PREVENCIÓN PRIMARIA – PROTECCIÓN Y PROMOCIÓN DE LA SALUD

Se aplica en el período prepatogénico de la enfermedad (presencia de factores de riesgo). Son medidas orientadas a
evitar la aparición de una enfermedad o problema de salud mediante el control de los factores causales y los factores
predisponentes o condicionantes (OMS, 1998). Las estrategias para la prevención primaria pueden estar dirigidas a
prohibir o disminuir la exposición del individuo al factor nocivo, hasta niveles no dañinos para la salud.
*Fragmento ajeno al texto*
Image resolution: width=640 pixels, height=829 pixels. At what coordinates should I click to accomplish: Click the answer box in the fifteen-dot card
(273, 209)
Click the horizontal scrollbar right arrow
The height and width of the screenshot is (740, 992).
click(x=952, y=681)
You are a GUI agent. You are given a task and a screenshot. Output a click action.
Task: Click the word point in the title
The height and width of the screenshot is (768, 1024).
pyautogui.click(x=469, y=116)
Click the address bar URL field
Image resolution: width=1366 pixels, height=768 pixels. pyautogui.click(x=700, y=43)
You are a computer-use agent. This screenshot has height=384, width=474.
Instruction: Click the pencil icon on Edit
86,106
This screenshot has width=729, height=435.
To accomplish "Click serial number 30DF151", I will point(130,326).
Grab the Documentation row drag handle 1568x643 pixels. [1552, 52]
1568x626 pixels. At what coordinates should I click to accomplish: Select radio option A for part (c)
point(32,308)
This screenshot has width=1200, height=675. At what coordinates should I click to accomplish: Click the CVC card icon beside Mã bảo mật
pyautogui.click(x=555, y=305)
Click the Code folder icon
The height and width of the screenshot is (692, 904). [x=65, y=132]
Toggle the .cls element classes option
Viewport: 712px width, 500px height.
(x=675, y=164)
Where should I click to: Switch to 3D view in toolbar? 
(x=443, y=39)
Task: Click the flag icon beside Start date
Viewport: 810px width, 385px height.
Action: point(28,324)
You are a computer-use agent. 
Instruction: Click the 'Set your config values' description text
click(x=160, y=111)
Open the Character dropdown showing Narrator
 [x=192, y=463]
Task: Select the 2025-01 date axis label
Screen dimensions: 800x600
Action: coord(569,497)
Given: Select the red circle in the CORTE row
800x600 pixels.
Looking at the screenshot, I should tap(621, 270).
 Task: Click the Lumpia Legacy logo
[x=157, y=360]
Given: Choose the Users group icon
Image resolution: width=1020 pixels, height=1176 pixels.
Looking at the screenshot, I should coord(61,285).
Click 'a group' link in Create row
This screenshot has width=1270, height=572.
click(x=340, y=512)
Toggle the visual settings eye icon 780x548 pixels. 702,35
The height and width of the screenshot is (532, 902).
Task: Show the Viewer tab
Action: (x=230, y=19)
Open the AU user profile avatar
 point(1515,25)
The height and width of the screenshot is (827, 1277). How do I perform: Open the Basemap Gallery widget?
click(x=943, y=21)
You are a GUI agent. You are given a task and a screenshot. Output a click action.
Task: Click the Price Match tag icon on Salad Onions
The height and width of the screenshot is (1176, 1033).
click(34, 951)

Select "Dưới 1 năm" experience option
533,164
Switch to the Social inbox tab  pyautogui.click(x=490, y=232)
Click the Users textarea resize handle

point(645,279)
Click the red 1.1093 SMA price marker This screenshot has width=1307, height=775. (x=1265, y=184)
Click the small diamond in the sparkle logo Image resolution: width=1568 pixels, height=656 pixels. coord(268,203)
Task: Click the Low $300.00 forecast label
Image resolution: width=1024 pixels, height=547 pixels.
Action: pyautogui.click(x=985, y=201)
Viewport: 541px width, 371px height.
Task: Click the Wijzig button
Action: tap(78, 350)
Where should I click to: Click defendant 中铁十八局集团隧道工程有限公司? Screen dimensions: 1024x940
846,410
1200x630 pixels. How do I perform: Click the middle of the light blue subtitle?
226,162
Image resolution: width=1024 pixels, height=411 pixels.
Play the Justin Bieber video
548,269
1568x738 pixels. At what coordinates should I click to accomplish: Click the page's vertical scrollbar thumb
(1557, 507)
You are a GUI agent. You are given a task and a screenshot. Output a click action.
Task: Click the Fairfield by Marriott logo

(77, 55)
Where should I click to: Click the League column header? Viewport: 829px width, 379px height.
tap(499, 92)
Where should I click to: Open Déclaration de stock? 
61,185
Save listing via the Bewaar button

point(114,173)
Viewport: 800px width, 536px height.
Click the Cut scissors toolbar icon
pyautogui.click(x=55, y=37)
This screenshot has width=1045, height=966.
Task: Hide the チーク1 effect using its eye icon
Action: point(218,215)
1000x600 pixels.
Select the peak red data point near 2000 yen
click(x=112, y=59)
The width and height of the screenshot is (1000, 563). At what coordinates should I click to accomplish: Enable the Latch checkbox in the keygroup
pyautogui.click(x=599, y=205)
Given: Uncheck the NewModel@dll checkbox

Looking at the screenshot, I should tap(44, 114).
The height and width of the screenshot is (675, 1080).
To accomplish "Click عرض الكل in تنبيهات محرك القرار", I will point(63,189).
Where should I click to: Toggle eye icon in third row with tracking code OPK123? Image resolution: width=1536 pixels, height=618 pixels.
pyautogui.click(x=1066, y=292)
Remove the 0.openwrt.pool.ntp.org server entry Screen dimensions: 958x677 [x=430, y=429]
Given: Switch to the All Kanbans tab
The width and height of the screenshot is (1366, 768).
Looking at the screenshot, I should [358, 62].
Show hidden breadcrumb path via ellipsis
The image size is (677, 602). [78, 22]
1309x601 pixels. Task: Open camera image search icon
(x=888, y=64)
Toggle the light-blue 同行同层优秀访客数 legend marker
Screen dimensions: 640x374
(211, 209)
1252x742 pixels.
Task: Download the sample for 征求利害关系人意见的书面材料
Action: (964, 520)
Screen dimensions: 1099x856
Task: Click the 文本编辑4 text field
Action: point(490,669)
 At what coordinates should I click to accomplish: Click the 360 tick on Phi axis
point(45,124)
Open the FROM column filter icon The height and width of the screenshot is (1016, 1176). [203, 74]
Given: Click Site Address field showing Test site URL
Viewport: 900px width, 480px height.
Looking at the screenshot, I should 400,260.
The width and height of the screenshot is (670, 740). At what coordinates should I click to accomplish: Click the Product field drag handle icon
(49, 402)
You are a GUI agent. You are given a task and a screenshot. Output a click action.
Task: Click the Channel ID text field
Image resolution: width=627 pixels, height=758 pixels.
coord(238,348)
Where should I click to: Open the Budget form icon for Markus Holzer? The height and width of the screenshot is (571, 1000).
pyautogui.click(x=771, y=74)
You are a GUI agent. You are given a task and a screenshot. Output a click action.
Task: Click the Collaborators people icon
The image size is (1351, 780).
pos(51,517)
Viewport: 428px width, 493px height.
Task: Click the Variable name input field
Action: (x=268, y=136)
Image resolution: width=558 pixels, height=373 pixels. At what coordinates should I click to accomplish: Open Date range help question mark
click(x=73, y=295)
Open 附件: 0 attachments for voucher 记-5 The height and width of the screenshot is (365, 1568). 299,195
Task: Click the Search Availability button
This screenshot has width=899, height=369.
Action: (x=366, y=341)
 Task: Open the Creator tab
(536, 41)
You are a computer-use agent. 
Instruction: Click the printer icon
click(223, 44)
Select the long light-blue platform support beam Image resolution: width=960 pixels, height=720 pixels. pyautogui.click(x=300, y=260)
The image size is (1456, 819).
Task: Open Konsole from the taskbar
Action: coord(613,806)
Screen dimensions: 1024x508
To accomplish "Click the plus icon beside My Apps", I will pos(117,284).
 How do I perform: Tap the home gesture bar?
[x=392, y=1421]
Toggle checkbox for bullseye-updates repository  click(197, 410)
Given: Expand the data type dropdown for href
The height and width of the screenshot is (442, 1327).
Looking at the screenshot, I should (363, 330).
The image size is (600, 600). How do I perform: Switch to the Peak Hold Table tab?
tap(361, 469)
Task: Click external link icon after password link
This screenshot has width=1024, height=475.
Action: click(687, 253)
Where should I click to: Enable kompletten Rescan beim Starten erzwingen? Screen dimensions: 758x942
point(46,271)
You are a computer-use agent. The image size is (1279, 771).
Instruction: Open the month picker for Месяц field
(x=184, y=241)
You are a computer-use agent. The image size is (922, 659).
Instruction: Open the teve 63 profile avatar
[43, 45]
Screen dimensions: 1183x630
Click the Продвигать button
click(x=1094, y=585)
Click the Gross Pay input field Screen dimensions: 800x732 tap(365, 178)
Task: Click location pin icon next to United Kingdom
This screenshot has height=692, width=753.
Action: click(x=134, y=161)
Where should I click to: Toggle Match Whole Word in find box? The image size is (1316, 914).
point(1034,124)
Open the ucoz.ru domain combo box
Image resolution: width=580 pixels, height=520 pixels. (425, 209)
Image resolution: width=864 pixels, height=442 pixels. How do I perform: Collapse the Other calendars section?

Es decir, el
objetivo principal de las acciones de prevención primaria es disminuir la incidencia de la enfermedad. Por ejemplo: uso
de condones para la prevención del VIH y otras enfermedades de transmisión sexual, programas educativos para
enseñar cómo se trasmite y cómo se previene el dengue, prohibición de la venta de bebidas alcohólicas a menores de
edad, acciones dirigidas al saneamiento básico del ambiente.

PREVENCIÓN SECUNDARIA – DIAGNÓSTICO PRECOZ Y TRATAMIENTO OPORTUNO

Tiene lugar en la etapa presintomática del período patogénico de la enfermedad. Constituye actos destinados a
disminuir la prevalencia de una enfermedad, reduciendo su evolución y duración. Está destinada al diagnóstico precoz
de la enfermedad incipiente (sin manifestaciones clínicas), a través de la búsqueda en sujetos “aparentemente sanos”,
de enfermedades lo más tempranamente posible, para así, ofrecer un tratamiento adecuado y oportuno. Estos objetivos
se pueden lograr a través del examen médico periódico y la búsqueda de casos (Pruebas de Screening). La captación
temprana de los casos y el control periódico de la población afectada para evitar o retardar la aparición de las secuelas
es fundamental. Lo ideal sería aplicar las medidas preventivas en la fase preclínica, cuando aún el daño al organismo no
está tan avanzado y, por lo tanto, los síntomas no son aún aparentes. Esto es particularmente importante cuando se
trata de enfermedades crónicas. Ejemplo es el tratamiento de la hipertensión arterial en sus estadios iniciales realizando
un control periódico y seguimiento del paciente, para monitorear la evolución y detectar a tiempo posibles secuelas.

PREVENCIÓN TERCIARIA – REHABILITACIÓN Y REINSERCIÓN SOCIAL

Se aplica durante la etapa sintomática del período patogénico y durante el período de enfermedad avanzada
(recuperación o cronicidad). Se refiere a acciones relativas a la recuperación ad integrum de la enfermedad clínicamente
manifiesta, mediante un correcto diagnóstico y tratamiento y la rehabilitación física, psicológica y social en caso de
invalidez o secuelas buscando reducir de este modo las mismas. En la prevención terciaria son fundamentales el control
y seguimiento del paciente, para aplicar el tratamiento y las medidas de rehabilitación oportunamente. Se trata de
minimizar los sufrimientos causados al perder la salud; facilitar la adaptación de los pacientes a problemas incurables y
contribuir a prevenir o a reducir al máximo, las recidivas de la enfermedad. Por ejemplo, en lo relativo a rehabilitación
ejemplificamos: la realización de fisioterapia luego de retirar un yeso por fractura.